Grands vainqueurs, les libéraux du Rassemblement national des indépendants, présidé par l’homme d’affaires Aziz Akhannouch, devront cependant s’allier avec d’autres partis pour pouvoir constituer un gouvernement.

Le ministère de l’Intérieur marocain a proclamé tard dans la soirée du mercredi 8 septembre les résultats des élections législatives, marqués par une cuisante défaite des islamistes du Parti de la justice et du développement (PJD) au pouvoir. Ces derniers n’obtiennent que 12 des 395 sièges, alors qu’ils en disposaient de 125 dans le Parlement sortant.

Les résultats attestent la fulgurante ascension du Rassemblement national des indépendants (RNI) qui décroche 97 sièges devant deux autres partis qualifiés de “progressistes”, le Parti authenticité et modernité (PAM, 82 sièges) et Istiqlal (78 sièges).

La messe n’est pas dite

“Un séisme électoral”, commente le site d’information économique Media 24, annonçant l’effondrement du parti islamiste. Toutefois, le RNI et son chef de file, l’homme d’affaires et ex-ministre de l’Agriculture Aziz Akhannouch, devront s’allier à d’autres partis pour espérer former une majorité au Parlement. Cette alliance devrait probablement englober le trio de tête, à savoir le RNI, le PAM et Istiqlal.
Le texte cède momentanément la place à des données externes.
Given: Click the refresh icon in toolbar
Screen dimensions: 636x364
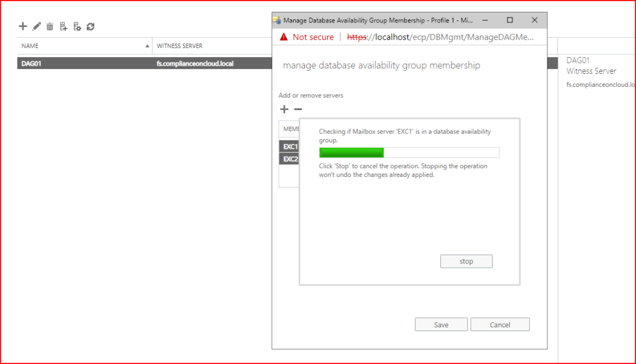Looking at the screenshot, I should tap(91, 26).
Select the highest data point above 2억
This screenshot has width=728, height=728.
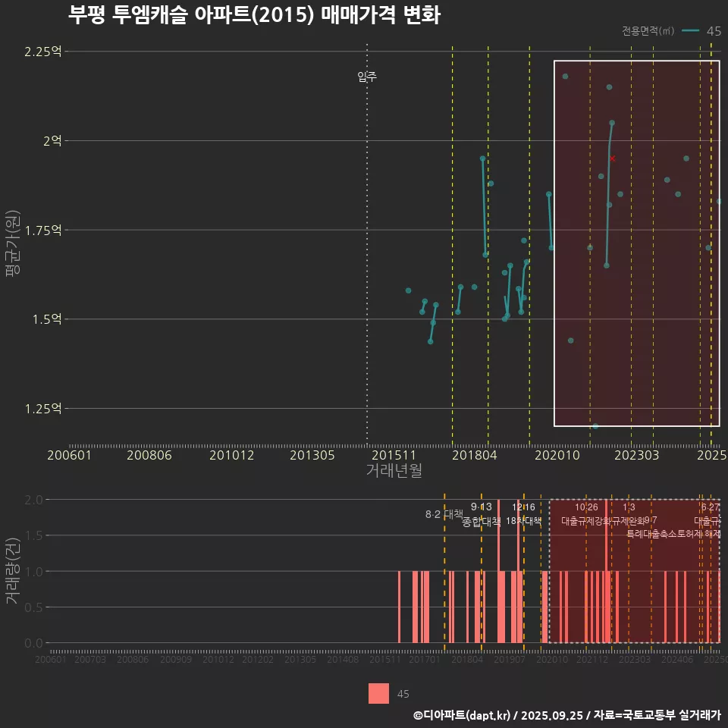coord(565,77)
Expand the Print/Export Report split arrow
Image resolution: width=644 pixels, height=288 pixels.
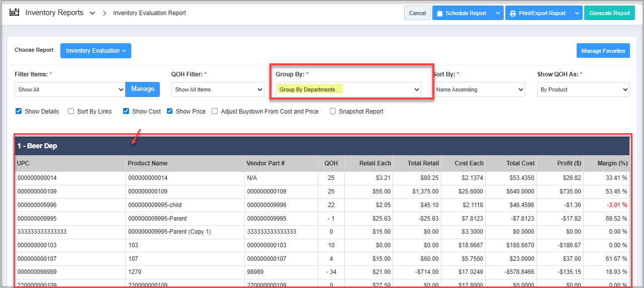tap(577, 13)
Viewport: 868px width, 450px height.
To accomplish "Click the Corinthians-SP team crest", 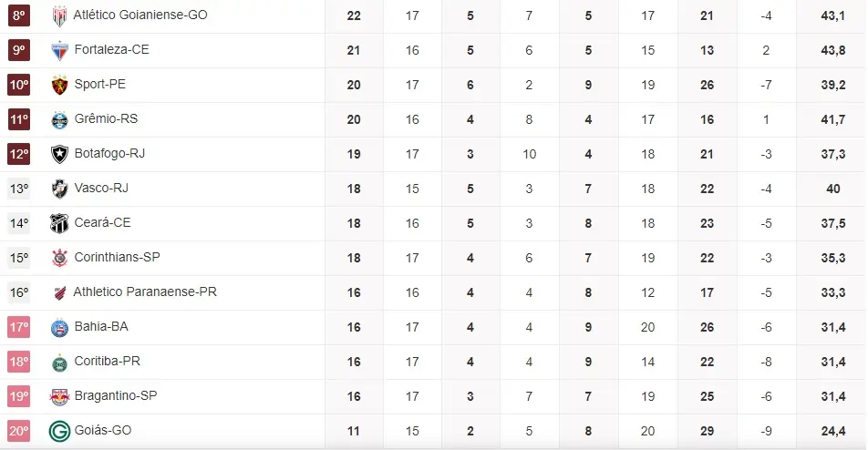I will (x=59, y=258).
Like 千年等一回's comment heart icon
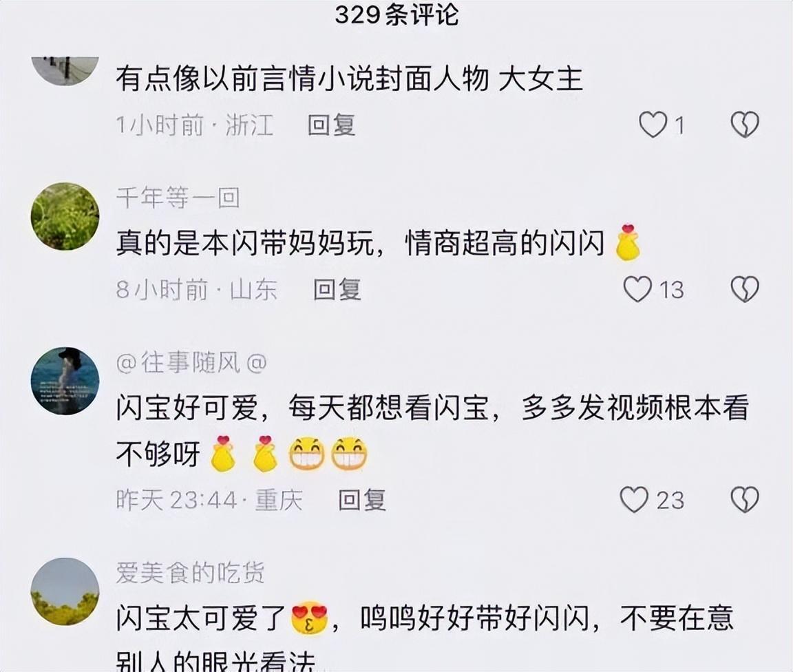Viewport: 793px width, 672px height. point(637,289)

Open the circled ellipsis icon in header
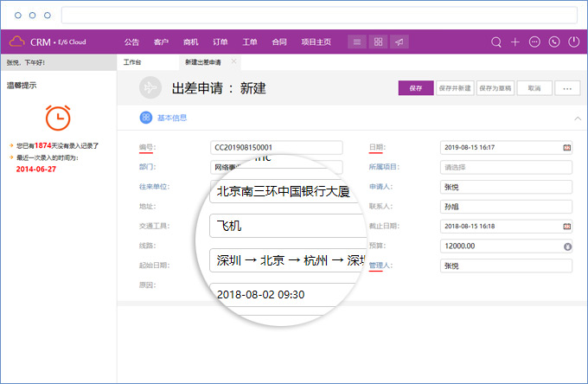(534, 42)
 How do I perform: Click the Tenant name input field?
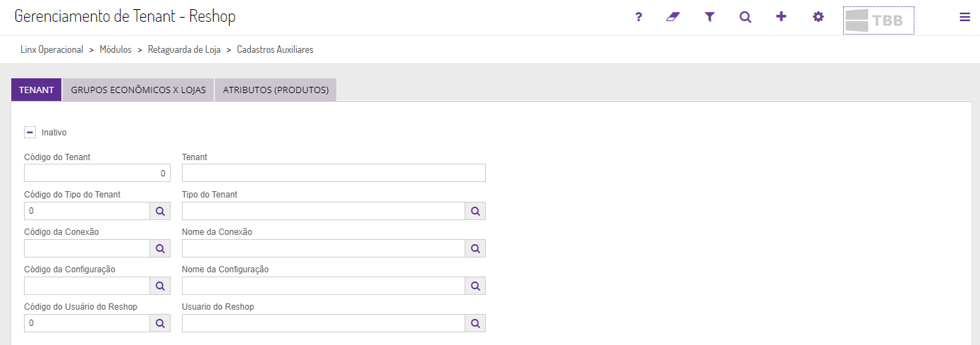coord(333,173)
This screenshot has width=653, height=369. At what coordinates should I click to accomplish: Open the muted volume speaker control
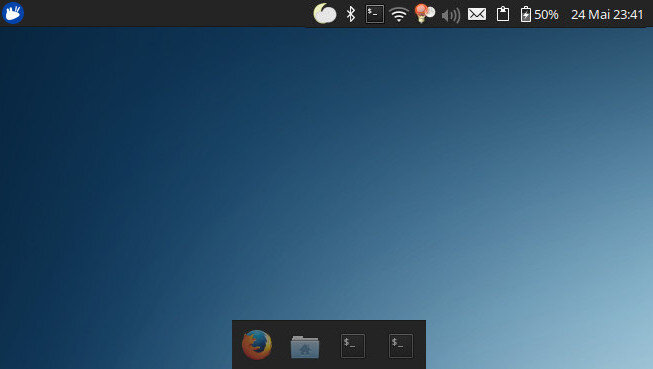click(x=451, y=15)
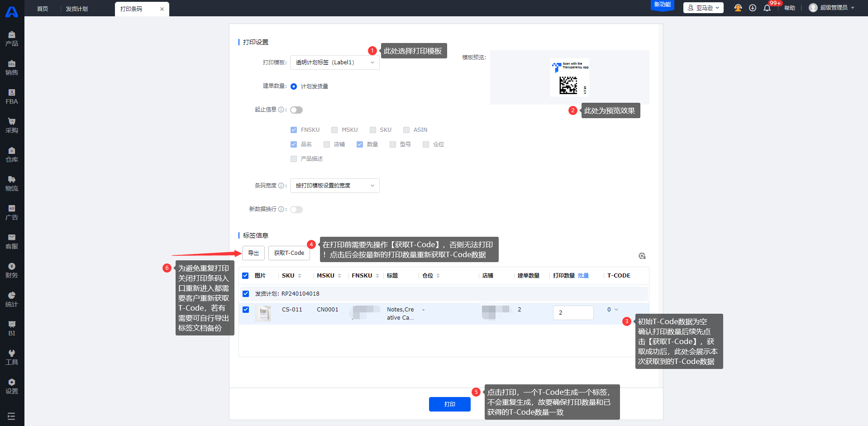The width and height of the screenshot is (868, 426).
Task: Go to the 首页 home tab
Action: (43, 9)
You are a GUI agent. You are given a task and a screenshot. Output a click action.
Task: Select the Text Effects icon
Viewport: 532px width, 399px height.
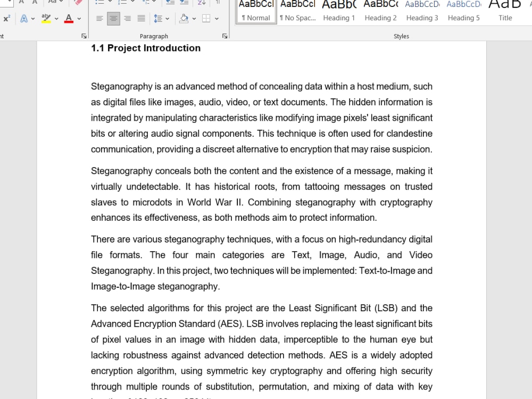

Cité par le site Lebrief.ma, le politologue Mohamed Bouden calcule qu’un gouvernement dirigé par le RNI est envisageable avec une “majorité ramassée de trois ou quatre partis”. L’opposition devrait quant à elle avancer en ordre dispersé avec un nombre plus large de partis.

“Cependant, la messe n’est pas encore dite”, prévient Rachid Achachi, éditorialiste du site d’information Le360. Selon lui, il existe des divergences majeures entre les programmes d’Istiqlal et du PAM, qui pourraient pousser ce dernier à choisir les rangs de l’opposition.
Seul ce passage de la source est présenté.